The case of murdered Hamas operative Mahmoud al-Mabhouh in Dubai has become a global story. Perhaps the likely culprits (Israel?) are happy about this – after all, the Hamas man is dead – but I doubt it. The Jewish state is once again in the spotlight, its blatantly illegal actions throwing light on the country’s behaviour.
Australian journalist Paul McGeough, author of the book Kill Khalid, about the failed Israeli assassination of Hamas leader Khalid Mishal, provides some historical context for the Mossad essentially harvesting fake passports to carry out its activities:
Now what happened when I came across in researching the Khalid Mishal incident was that quite often what the Israelis do is they borrow the details of a passport, either as a traveller who is going through Immigration.
Or they you know on a Kibbutz or somewhere like that, several of these people are living on Kibbutz’s. They get a friendly operative within the Kibbutz to borrow the passport or simply to purloin it and (inaudible) the details and then they use it to their own end.

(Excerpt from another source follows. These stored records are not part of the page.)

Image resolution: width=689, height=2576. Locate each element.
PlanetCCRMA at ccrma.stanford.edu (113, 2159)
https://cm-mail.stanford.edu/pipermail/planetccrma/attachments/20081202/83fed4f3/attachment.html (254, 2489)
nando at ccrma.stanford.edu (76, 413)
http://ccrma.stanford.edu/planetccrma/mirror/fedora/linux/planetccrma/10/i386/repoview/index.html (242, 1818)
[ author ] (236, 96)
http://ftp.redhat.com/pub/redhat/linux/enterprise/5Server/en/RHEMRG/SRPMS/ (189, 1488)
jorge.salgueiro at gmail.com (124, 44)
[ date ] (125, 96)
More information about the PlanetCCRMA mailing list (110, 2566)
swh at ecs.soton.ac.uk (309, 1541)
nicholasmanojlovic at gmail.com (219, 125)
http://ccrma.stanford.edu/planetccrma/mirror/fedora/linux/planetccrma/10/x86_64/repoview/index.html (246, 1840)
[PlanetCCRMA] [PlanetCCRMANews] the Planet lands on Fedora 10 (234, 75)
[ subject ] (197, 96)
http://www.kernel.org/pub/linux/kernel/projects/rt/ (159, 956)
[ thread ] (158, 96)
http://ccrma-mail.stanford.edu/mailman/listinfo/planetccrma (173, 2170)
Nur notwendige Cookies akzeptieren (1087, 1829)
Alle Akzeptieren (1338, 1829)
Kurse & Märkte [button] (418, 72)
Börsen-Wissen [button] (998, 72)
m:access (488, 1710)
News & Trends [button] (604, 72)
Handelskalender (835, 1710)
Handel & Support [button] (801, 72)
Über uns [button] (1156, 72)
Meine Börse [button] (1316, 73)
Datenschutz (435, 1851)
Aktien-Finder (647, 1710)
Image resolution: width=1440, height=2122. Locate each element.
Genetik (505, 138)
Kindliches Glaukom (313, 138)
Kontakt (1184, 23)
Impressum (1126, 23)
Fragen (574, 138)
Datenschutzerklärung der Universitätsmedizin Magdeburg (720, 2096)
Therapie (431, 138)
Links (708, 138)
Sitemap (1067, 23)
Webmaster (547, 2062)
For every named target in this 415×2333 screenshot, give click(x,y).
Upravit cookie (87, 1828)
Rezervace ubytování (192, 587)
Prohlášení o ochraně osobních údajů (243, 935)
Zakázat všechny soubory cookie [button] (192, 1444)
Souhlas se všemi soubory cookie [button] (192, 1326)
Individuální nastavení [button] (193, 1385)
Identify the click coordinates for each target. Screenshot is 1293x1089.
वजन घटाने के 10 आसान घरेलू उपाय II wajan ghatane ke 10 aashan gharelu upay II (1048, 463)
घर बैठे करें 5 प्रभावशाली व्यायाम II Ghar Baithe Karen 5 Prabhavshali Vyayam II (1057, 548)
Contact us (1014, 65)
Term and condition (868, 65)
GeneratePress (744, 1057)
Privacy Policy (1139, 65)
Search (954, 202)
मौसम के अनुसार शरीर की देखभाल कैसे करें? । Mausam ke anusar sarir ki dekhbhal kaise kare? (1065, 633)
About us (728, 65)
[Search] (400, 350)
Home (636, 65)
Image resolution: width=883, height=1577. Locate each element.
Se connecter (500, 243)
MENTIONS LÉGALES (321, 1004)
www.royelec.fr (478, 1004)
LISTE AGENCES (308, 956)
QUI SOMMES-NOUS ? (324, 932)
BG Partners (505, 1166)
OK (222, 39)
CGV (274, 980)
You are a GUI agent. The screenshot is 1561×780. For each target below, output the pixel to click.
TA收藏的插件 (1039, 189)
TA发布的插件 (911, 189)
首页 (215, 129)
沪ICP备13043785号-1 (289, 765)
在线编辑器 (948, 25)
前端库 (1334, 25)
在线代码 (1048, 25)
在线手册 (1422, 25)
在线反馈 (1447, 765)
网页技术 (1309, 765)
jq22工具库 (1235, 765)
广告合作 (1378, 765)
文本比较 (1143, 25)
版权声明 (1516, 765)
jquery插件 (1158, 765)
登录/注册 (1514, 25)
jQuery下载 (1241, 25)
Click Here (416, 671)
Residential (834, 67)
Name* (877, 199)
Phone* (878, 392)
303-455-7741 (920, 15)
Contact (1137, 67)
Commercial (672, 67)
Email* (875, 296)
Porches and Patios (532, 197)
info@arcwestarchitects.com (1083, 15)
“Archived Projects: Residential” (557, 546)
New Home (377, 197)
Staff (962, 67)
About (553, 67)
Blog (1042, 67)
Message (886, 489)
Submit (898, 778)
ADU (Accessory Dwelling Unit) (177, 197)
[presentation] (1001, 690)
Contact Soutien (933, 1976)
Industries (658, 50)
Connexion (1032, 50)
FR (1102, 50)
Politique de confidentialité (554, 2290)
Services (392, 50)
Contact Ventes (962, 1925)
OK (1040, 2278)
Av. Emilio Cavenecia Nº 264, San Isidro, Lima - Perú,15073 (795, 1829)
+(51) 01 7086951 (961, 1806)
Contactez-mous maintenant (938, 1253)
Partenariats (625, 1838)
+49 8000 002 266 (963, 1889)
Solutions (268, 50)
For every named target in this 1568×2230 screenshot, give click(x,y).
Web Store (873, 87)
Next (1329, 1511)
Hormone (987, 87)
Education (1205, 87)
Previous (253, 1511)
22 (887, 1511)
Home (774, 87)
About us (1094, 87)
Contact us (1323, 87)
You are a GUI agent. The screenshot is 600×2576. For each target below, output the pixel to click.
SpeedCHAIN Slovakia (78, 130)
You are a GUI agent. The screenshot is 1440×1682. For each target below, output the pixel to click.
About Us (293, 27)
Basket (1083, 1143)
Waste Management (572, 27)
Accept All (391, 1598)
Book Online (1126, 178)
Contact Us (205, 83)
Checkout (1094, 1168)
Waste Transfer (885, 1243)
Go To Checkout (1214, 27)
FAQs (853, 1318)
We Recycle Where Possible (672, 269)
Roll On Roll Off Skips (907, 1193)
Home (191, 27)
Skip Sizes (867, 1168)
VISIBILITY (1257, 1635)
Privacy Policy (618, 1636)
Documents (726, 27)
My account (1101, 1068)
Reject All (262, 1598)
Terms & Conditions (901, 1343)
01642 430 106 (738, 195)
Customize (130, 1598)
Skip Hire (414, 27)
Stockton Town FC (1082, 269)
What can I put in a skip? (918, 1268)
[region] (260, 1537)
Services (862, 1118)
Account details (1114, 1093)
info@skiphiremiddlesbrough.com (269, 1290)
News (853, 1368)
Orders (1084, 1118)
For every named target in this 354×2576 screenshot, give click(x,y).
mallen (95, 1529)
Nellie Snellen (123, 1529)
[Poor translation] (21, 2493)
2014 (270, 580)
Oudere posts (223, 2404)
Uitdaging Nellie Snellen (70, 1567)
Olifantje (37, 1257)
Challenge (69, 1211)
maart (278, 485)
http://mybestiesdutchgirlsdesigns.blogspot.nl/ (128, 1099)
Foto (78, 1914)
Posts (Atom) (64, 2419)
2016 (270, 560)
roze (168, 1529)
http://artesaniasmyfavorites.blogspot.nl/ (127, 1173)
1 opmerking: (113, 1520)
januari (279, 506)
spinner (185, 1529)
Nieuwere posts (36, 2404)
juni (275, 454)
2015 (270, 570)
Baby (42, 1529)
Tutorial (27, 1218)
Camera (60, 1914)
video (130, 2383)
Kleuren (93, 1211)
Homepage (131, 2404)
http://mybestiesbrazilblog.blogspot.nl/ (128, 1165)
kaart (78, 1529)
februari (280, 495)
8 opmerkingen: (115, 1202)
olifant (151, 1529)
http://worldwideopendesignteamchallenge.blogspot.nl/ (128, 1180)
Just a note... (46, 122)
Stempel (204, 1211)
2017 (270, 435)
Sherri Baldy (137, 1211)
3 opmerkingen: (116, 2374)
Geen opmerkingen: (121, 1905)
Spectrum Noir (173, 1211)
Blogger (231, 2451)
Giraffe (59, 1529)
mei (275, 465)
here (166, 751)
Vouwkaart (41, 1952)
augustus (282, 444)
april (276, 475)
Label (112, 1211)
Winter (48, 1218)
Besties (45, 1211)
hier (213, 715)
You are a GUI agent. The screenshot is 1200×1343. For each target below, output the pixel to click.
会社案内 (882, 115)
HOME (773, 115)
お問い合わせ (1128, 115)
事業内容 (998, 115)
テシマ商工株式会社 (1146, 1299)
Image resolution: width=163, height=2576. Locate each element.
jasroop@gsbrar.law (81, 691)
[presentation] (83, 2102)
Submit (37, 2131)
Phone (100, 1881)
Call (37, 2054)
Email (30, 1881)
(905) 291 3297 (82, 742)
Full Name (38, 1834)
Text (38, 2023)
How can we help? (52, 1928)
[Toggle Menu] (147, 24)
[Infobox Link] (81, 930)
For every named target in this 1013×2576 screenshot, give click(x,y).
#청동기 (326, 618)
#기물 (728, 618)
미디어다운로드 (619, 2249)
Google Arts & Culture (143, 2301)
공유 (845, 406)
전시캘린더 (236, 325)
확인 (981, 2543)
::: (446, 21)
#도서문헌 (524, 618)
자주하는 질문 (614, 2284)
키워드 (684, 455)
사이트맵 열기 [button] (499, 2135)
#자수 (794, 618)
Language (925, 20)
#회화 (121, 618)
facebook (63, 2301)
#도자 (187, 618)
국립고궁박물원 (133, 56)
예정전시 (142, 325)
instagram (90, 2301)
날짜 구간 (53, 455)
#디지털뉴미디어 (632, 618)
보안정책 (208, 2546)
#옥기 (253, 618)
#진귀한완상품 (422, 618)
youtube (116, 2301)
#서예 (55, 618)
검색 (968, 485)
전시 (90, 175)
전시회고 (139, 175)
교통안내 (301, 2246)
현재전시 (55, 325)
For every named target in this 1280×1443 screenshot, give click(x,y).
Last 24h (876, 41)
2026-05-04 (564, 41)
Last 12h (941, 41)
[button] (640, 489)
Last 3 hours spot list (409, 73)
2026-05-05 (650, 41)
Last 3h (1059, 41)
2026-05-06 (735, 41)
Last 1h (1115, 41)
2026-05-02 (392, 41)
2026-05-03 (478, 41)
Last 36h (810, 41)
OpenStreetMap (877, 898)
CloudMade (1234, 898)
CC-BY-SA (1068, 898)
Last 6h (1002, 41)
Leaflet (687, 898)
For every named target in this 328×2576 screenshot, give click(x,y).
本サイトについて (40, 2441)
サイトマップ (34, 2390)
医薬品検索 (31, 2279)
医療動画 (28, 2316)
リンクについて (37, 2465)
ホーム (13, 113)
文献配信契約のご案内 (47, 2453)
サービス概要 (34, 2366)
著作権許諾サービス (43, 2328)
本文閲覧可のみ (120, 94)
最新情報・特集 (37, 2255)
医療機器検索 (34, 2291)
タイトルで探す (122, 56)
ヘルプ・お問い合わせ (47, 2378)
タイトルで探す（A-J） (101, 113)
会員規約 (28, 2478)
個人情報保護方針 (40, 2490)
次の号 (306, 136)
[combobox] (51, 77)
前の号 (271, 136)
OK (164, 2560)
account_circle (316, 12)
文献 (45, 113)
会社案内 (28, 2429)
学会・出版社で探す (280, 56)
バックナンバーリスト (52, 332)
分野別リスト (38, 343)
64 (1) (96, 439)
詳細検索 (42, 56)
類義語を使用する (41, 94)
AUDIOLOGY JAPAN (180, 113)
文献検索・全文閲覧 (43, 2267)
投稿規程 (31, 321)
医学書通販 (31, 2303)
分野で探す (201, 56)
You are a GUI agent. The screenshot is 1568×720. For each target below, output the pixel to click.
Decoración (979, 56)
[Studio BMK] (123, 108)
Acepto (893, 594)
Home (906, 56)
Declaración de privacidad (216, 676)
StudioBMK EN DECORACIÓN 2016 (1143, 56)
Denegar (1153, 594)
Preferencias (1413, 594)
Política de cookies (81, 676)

Now the Mossad runs what they call their passport factory, Victor Piotrowski, the Canadian-Israeli former Mossad agent wrote graphically about this in his book where he saw thousands of passports from all different countries around the world stockpiled in the passport factory where they could be called upon as need be.
The Israeli press has been having a field-day with this story. Yossi Melman in Haaretz essentially becomes a spokesman for the Mossad itself:
Unless dramatic evidence is found to definitively prove an Israeli connection, it is likely that the State of Israel will emerge from this affair unblemished and the Mossad will continue enjoying a reputation of fearless determination and nearly unstoppable capabilities.
This story in Haaretz is perhaps the strangest of all (from a journalist on the paper who looks very similar to one of the alleged suspects of the killing):
Between the tomatoes and eggplants in my local supermarket yesterday, just as I finished loudly blowing my nose and cursing my recent allergy attacks, an elderly woman approached me and tapped my shoulder. “Good for you,” she said. “You showed those Arabs.”
I nodded in agreement, quickly put away the tissue and straightened my back. After all, my new position as a high-ranking Mossad agent requires a certain dignified mien.
The first phone call came at 8 A.M., when my mother asked gently if I had recently been abroad. Then others called, congratulating me on the outstanding cover story I’d chosen as Haaretz education correspondent, and asking why I hadn’t brought them cigarettes from the Duty Free in Dubai.
Walking the streets, I noticed people were looking at differently – or at least that’s what I told myself.
My wife, of course, was less impressed by my appearance in newspapers the world over as “Kevin Daveron,” a supposed Irishman named by Dubai police as commander of the assassination squad sent to eliminate Hamas strongman Mahmoud al-Mabhouh at his hotel in the emirate.
As usual, Gideon Levy provides the moral heart of the incident:
Only a few weeks have passed since the finest security pundits were wallowing in well-orchestrated magazine cover stories and articles of appreciation for the head of the Mossad, Meir Dagan. These pieces almost totally ignored his dark past in Gaza and Lebanon and adulated his adventurism. We have long forgotten that the Mossad is supposed to be an intelligence-gathering organization, not one that sows death, and that a lawful state does not operate hit squads. To the roars of approval by the pundits, Dagan has just been given another year on job, his eighth. Why? Partly because he’s a specialist at liquidation.
But we shouldn’t complain about Dagan. He has the right to propose reckless operations to his heart’s desire, of the kind that will earn him and his organization compliments and budgets. The responsibility for liquidations lies with the person who approves them, namely Prime Minister Benjamin Netanyahu, who learned nothing from the Khaled Meshal fiasco in 1997 and has struck again (if indeed Israel did it) – yet another margin note for the debate about whether Bibi has changed, whether there’s a “new Netanyahu.”
We can believe that the Mossad actually carried out everything that has been ascribed to it, and we can even agree that Mabhouh deserved to die. It’s also possible to understand the desire to take revenge and punish him, as well as the need to combat weapons smuggling into Gaza. We can also continue ignoring, as is our wont, the motive for terrorism: the Israeli occupation. But after the liquidation of Mabhouh with a pillow, we are left in a country that not only dispatches assassins, but in which no questions are asked afterward.